Stupidità e formazione

Molti libri di management sono pieni di luoghi comuni. O meglio, assorbono in modo acritico le mode del momento, le tendenze spesso imposte da società di consulenza brave a “generare bisogni” nei loro clienti. Vocaboli triti e ritriti, traduzioni di parole americane da appiccicare su un powerpoint o da citare in qualche staff meeting. Anche il tentativo contrario, ossia quello di accostare la neo-lingua manageriale spesso cade nella stessa banalità che cerca di combattere. Si tratta di tutto quel filone di libri che interpreta l’attività manageriale in chiave mitologica, letteraria o filosofica. L’agire dei manager è letto attraverso la saggezza, gli scritti di poeti, romanzieri, filosofi del passato.

Il paradigma è semplice: per capire il mondo nel quale viviamo, dobbiamo guardare alla storia passata. Spesso però queste contaminazioni tra letteratura, cultura “alta” e quella manageriale nascondono in sé un pizzico di snobismo, dove la prima si presta (per ovvie convenienze economiche) a parlare della seconda ma sempre con un certo distacco e superiorità.
A meno che quest’operazione non sia condotta con intelligenza. Intelligenza che contraddistingue questo libro di Massimo Bellotto dal titolo “Stupidità e Formazione. Con glossario per gli addetti ai lavori” (Guerini Next editore).

Un libro dove si parla di formazione e della stupidità di cui spesso è vittima chi la fa e chi vi partecipa. Stupidità intesa “più che un attributo o una caratteristica del singolo come una modalità di relazione che danneggia entrambi i poli del rapporto, che nuoce sia allo stupido che al suo interlocutore”.
Come si palesa la stupidità durante la formazione, attività utilizzata dalle aziende per fare crescere le proprie “risorse umane”? (con risultati profondamente diversi a seconda che l’accento sia posto sulla parola “risorsa” oppure “umana”). Qui si apre il “bestiario” umano, la grande commedia (o tragedia) che si svolge nelle aule di training. Ecco quindi entrare in scena docenti dall’Io ipertrofico che investono di parole alunni attoniti deportati dalle loro aziende in giornate outdoor che li vedranno protagonisti in un’intensa attività di action learning.

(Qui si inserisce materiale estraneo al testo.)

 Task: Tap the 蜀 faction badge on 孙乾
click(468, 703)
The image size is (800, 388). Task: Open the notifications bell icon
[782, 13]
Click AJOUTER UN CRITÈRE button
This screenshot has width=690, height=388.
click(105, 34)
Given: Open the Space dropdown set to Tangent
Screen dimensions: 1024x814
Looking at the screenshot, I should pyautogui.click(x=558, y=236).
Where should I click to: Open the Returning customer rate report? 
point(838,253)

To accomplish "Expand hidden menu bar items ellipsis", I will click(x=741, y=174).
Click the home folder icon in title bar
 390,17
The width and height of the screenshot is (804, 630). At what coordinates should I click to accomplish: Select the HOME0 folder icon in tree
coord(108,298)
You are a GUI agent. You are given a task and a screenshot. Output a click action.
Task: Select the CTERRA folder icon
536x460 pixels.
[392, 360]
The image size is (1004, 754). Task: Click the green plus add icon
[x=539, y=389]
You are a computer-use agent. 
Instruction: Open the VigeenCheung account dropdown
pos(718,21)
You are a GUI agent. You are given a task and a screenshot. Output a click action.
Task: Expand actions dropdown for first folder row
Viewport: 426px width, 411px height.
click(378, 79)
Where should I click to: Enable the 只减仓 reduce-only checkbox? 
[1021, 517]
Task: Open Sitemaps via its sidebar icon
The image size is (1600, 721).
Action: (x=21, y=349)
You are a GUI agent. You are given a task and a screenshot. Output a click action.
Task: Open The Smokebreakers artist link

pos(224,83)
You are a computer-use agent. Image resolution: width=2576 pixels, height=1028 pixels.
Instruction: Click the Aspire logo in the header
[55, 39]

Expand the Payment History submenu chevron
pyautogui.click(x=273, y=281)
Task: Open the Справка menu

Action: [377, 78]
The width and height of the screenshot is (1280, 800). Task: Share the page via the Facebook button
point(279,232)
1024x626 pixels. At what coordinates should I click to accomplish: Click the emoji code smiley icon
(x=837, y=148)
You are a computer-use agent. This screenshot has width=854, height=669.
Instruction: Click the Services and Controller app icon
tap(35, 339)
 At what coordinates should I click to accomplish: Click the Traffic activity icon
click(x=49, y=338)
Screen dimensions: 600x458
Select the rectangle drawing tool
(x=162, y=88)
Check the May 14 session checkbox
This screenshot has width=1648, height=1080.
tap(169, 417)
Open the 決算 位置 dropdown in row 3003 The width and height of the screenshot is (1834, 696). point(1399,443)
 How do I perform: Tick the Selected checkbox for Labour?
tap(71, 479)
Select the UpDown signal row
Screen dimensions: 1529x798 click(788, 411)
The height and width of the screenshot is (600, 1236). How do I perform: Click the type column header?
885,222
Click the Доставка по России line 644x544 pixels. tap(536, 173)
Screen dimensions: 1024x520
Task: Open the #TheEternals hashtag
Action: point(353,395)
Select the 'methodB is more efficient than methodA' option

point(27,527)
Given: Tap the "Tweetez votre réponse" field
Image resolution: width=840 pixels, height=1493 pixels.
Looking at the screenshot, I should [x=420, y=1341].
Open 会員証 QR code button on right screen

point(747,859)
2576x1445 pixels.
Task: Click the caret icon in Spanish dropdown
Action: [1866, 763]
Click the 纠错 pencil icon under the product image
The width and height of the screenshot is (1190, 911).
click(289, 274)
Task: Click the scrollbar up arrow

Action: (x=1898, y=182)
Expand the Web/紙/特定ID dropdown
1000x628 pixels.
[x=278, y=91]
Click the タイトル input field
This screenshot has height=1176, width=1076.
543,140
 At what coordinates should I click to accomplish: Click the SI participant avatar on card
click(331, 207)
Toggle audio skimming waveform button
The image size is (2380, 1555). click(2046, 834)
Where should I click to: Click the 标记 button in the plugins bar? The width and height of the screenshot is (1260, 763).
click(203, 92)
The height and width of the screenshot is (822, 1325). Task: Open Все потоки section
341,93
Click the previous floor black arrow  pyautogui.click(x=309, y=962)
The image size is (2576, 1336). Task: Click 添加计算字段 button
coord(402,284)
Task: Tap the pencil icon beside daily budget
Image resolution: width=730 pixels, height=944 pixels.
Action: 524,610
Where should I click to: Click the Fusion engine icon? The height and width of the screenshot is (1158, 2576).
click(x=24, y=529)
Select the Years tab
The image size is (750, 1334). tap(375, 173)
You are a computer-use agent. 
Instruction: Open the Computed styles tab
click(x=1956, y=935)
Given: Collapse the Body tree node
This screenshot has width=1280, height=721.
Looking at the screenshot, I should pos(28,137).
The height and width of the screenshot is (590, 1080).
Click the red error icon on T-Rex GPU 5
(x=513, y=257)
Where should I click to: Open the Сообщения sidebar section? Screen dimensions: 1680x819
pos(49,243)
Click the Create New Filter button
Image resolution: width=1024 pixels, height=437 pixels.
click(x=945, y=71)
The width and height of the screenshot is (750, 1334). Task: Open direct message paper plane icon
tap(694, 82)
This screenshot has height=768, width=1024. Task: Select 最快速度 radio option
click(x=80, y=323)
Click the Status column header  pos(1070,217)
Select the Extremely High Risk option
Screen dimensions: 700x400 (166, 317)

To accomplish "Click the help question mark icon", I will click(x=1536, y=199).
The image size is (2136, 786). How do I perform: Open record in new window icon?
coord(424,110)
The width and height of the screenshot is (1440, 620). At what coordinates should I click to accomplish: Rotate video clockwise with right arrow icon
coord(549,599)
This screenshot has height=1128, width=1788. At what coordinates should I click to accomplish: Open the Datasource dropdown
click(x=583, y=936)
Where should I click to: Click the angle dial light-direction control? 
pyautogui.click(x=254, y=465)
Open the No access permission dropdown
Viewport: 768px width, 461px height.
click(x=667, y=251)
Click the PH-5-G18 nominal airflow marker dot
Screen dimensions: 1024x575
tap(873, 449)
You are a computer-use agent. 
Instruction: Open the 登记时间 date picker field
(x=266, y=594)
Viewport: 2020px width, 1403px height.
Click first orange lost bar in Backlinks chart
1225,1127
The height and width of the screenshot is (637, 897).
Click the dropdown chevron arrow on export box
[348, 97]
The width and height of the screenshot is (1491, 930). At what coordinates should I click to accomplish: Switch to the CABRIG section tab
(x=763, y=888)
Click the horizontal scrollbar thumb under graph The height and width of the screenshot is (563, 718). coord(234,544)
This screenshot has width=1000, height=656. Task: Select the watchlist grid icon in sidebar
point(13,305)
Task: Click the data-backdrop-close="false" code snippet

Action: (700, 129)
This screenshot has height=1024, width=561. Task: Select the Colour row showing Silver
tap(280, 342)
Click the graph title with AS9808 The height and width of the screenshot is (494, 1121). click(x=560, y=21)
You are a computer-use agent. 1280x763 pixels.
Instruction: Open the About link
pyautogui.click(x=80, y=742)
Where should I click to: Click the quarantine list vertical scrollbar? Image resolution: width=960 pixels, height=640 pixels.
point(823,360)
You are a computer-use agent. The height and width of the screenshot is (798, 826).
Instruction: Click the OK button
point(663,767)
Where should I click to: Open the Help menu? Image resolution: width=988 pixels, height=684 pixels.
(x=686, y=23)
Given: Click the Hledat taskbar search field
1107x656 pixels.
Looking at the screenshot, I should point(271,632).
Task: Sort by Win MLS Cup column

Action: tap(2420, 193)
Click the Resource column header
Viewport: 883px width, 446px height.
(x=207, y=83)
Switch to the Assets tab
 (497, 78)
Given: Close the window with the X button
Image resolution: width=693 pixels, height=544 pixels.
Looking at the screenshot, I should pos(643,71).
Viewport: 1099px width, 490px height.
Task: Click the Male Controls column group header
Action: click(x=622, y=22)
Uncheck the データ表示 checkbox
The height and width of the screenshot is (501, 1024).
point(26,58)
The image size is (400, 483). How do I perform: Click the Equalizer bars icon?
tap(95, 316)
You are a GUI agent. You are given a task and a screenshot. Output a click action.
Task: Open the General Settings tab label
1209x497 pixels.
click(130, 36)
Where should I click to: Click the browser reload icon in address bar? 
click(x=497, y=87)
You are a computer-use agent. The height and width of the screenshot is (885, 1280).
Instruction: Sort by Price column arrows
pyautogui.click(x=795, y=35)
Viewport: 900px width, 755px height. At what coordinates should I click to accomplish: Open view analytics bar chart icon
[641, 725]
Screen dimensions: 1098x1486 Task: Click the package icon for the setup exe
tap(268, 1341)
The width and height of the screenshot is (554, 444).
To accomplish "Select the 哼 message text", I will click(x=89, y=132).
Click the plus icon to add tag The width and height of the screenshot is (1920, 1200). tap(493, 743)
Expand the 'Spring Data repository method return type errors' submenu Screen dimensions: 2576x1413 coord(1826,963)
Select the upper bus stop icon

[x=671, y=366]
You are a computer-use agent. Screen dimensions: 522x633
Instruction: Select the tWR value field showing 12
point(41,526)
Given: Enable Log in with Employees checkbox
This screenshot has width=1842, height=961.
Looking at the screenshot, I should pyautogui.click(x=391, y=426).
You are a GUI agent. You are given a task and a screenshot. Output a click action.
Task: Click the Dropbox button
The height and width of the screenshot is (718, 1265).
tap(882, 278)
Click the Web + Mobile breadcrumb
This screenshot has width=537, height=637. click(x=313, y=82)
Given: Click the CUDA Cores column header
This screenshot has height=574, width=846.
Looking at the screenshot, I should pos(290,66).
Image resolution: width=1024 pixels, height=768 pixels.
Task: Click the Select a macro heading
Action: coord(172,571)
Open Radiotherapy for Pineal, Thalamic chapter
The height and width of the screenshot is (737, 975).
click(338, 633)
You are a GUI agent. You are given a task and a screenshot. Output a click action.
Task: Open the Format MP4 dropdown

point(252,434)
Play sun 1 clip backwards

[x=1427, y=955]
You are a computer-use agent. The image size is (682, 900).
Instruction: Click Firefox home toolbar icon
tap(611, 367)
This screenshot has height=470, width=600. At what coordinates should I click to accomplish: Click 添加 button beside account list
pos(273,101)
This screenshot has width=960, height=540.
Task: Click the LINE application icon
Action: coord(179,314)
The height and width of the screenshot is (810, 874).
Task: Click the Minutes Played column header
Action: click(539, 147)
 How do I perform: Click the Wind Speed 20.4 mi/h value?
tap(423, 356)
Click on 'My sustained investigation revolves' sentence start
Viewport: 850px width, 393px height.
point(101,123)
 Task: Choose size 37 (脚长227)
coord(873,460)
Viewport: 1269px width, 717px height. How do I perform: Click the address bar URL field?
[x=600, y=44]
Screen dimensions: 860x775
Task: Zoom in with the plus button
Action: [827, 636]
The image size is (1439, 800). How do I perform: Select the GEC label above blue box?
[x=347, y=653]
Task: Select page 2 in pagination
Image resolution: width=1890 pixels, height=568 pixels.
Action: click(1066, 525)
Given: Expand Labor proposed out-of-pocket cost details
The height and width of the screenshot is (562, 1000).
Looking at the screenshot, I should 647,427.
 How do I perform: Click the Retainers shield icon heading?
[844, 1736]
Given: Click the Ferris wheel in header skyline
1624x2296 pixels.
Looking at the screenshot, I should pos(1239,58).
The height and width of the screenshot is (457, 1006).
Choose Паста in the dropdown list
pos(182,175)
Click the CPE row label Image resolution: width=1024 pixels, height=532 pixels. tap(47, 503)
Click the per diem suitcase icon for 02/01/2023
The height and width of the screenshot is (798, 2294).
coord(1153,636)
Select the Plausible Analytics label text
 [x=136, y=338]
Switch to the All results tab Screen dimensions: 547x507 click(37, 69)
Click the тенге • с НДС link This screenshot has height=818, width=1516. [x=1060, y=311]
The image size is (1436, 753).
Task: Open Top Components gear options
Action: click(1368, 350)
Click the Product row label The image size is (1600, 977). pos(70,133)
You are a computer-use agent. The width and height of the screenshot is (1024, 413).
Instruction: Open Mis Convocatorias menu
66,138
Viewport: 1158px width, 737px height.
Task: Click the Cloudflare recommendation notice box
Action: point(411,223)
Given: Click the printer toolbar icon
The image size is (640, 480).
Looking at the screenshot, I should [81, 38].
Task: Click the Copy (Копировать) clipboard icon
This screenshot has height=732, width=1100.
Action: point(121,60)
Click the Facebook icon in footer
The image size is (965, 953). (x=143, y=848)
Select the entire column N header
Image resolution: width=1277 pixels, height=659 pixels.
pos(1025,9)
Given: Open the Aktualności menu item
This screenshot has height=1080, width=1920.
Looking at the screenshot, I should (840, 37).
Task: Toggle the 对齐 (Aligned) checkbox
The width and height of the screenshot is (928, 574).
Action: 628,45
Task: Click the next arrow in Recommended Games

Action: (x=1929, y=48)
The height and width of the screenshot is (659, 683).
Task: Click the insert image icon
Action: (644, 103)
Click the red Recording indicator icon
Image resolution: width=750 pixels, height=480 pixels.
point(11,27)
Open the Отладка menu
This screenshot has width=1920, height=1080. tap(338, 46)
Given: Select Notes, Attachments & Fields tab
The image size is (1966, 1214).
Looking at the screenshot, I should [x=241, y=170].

Parole troppo astruse? Troppi anglicismi? Non preoccupatevi, il libro è corredato da un completo glossario dei termini aziendali più utilizzati. Ovviamente riletti alla luce del vero significato che spesso questi termini inglesi nascondono.
Perché leggerlo
Il libro di Massimo Bellotto ripercorre lo stile dell’elegante libello letterario, critico e caustico verso i luoghi comuni, il vuoto che si cela dietro molte mode manageriali o termini inglesi in voga.

Un libro che smaschera la stupidità della formazione “fatta male” quindi, non una critica snob, di chi giudica il lavoro altrui e accomuna tutti in una piatta mediocrità. Attraverso l’accusa alla stupidità della formazione, l’autore ci racconta anche come dovrebbe essere la formazione vera, durante la quale le persone crescono, riflettono su se stesse ed elaborano nuovi comportamenti da adottare durante il lavoro quotidiano.